Unless we were free.

It's a moment forever trapped in the amber of memory.

I have loved my best friend with all the passion in my twenty-year-old heart for what feels like forever, and has only been about a month so far. Merely meeting him was enough to teach me that everything I'd learned about love before this had been incomplete: flawed and twisted. I had been engaged before we met, and married in all but the eyes of the law. I broke faith with my betrothed and handfasted husband on the sudden knowledge that marriage should at the least include mutual respect and trust. My new best friend and I have known each other not much longer than I've loved him, and it feels as if we've known each other forever. We don't have to use words half the time; we have conversations in a glance, a gesture. When I am upset, he can feel it from miles away, and will call just to make sure I'm all right. I love him with all my heart ... and he loves my sister.

She isn't my sister by birth, but she might as well be. We had clutched each other close in the absence of close or reliable family, and I know that I would rather die than hurt her in any way. We'd both fallen for this same young man and done the "You first," "No, I insist, after you," dance, and in the end I had prevailed and she was dating him. He had chosen her when I stepped back out of the running, and he loves her enough to warm her desperately lonely heart. They have been sickeningly sweet with each other, and have been exquisitely careful to not shut me out too much. I have been pretending that their happiness has been enough to make me happy.

She has gone into the computer lab for some errand or other, and he and I are waiting for her on the benches outside. The waiting stretches and melts into a syrupy timelessness, and our eyes catch together. This, too, becomes the moment, and I am falling into him as we sit a careful distance apart, not touching. I know -- we both know -- that if either of us moves, we will be kissing, and from there it will be no turning back.

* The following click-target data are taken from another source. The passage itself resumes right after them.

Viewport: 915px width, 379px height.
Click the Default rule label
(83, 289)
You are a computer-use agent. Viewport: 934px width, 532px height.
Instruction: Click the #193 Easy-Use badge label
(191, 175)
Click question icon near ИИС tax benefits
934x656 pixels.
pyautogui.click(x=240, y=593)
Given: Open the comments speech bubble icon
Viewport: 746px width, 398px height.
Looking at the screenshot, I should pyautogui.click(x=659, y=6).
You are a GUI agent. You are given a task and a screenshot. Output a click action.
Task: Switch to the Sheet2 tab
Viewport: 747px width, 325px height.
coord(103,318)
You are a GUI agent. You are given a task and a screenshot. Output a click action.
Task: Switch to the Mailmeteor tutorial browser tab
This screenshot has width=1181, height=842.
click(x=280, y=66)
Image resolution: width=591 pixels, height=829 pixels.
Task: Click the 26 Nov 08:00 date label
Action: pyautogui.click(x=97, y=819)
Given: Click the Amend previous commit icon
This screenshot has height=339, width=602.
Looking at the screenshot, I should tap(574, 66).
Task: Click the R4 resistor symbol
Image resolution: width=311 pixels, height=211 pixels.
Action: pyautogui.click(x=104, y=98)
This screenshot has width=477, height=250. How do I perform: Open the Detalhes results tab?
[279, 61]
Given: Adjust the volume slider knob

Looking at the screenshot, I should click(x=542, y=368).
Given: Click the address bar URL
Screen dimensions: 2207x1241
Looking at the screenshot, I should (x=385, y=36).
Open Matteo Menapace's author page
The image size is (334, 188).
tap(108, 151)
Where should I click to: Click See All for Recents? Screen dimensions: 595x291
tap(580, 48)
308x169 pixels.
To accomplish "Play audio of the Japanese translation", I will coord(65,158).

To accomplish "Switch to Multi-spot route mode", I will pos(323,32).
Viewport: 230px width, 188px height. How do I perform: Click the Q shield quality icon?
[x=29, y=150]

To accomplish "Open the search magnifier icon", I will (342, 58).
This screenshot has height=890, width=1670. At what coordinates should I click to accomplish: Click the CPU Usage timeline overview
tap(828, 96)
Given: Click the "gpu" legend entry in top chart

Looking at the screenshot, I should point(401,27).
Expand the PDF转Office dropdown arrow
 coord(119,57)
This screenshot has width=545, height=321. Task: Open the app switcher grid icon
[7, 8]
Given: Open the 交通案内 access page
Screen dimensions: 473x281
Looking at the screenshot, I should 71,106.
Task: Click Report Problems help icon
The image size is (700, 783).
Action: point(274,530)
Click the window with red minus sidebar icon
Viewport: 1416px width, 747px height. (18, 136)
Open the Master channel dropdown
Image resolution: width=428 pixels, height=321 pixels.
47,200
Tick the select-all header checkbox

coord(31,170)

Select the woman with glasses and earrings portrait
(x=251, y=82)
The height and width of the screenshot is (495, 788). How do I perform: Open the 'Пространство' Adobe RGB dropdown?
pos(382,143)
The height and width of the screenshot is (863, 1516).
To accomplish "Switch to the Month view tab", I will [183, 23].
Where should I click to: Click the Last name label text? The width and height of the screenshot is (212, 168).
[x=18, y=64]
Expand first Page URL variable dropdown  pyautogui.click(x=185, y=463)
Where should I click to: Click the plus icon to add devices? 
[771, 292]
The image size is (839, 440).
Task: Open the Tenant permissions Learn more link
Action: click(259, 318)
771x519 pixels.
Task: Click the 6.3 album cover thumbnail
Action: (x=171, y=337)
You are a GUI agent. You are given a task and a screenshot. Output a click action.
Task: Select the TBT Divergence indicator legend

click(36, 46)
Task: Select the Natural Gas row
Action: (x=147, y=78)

We breathe at each other, suspended on the edge of where love becomes betrayal. I'd betrayed the vows I'd made before the eyes of the gods, and I'd betrayed them for the hope of him. How easy would a second betrayal be, in the absence of any vows to be broken between my beloved and my sister?

I am the first to speak.

"It would break her heart," I say.
He says nothing.

We look away from each other, then, and wait for her to return.